Internal Control over Financial Reporting
The management of Hancock Holding Company has prepared the consolidated financial statements and other information in our Annual Report in accordance with accounting principles generally accepted in the United States of America and is responsible for its accuracy. The financial statements necessarily include amounts that are based on management’s best estimates and judgments. In meeting its responsibility, management relies on internal accounting and related control systems. The internal control systems are designed to ensure that transactions are properly authorized and recorded in our financial records and to safeguard our assets from material loss or misuse. Such assurance cannot be absolute because of inherent limitations in any internal control system.
Management is responsible for establishing and maintaining the adequate internal control over financial reporting, as such term is defined in the Exchange Act Rules 13 – 15(f). Under the supervision and with the participation of management, including our principal executive officers and principal financial officer, we conducted an evaluation of the effectiveness of internal control over financial reporting based on the framework in Internal Control – Integrated Framework issued by the Committee of Sponsoring Organizations of the Treadway Commission. Management also conducted an assessment of requirements pertaining to Section 112 of the Federal Deposit Insurance Corporation Improvement Act (FDICIA). This section relates to management’s evaluation of internal control over financial reporting including controls over the preparation of the schedules equivalent to the basic financial statements and compliance with laws and regulations. Our evaluation included a review of the documentation of controls, evaluations of the design of the internal control system and tests of the effectiveness of internal controls.
Based on our evaluation under the framework in Internal Control – Integrated Framework, management concluded that internal control over financial reporting was effective as of December 31, 2008. KPMG, under Auditing Standard No. 5, does not express an opinion on management’s assessment as occurred under Auditing Standard No. 2. Under Auditing Standard No. 5 management is responsible for maintaining effective internal control over financial reporting and for its assessment of the effectiveness of internal control over financial reporting.
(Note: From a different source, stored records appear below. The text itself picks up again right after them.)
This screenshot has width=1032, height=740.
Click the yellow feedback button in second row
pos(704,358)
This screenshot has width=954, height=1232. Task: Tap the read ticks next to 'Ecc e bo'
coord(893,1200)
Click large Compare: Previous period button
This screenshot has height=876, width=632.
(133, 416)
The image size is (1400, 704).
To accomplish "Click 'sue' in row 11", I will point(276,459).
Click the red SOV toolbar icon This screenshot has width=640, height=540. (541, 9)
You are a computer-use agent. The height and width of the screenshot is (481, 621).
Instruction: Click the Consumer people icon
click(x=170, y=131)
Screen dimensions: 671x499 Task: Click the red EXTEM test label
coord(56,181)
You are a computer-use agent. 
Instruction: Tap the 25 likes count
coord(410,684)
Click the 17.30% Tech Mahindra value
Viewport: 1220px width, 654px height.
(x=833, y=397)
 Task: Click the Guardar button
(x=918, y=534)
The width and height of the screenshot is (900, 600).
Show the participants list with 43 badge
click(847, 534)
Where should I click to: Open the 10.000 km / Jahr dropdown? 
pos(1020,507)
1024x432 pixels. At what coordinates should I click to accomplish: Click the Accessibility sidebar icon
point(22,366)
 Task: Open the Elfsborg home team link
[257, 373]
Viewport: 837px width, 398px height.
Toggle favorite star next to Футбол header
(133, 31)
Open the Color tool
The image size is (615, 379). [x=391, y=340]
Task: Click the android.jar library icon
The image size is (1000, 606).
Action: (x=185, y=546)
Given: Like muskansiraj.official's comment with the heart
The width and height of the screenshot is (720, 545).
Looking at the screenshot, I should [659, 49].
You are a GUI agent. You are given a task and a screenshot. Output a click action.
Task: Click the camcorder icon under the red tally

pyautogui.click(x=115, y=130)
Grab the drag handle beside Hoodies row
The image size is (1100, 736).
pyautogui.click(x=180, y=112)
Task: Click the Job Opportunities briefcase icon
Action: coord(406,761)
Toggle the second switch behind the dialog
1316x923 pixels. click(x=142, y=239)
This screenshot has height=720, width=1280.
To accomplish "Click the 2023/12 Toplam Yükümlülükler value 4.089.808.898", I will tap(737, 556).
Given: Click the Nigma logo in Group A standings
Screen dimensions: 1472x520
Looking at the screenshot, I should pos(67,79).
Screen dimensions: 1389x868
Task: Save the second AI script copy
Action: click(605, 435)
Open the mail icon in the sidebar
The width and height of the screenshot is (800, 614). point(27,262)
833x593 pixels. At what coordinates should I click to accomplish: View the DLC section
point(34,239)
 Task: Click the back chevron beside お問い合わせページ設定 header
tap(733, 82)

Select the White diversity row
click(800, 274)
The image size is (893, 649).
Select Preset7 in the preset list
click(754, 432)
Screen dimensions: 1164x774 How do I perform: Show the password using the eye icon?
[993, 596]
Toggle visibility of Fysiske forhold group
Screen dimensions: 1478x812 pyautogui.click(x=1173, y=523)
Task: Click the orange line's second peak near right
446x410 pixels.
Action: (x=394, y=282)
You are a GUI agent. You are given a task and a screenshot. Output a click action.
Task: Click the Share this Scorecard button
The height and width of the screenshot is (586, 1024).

KPMG’s responsibility is to express an opinion on the effectiveness of the Company’s internal control over financial reporting based on their audit.
ITEM 9B. OTHER INFORMATION
None
PART III
ITEM 10. DIRECTORS, EXECUTIVE OFFICERS AND CORPORATE GOVERNANCE
Pursuant to General Instruction G (3), information on directors and executive officers of the Registrant will be incorporated by reference from the Company’s Definitive Proxy Statement for the annual meeting to be held on March 26, 2009.
ITEM 11. EXECUTIVE COMPENSATION
Pursuant to General Instructions G (3), information on executive compensation will be incorporated by reference from the Company’s Definitive Proxy Statement for the annual meeting to be held on March 26, 2009.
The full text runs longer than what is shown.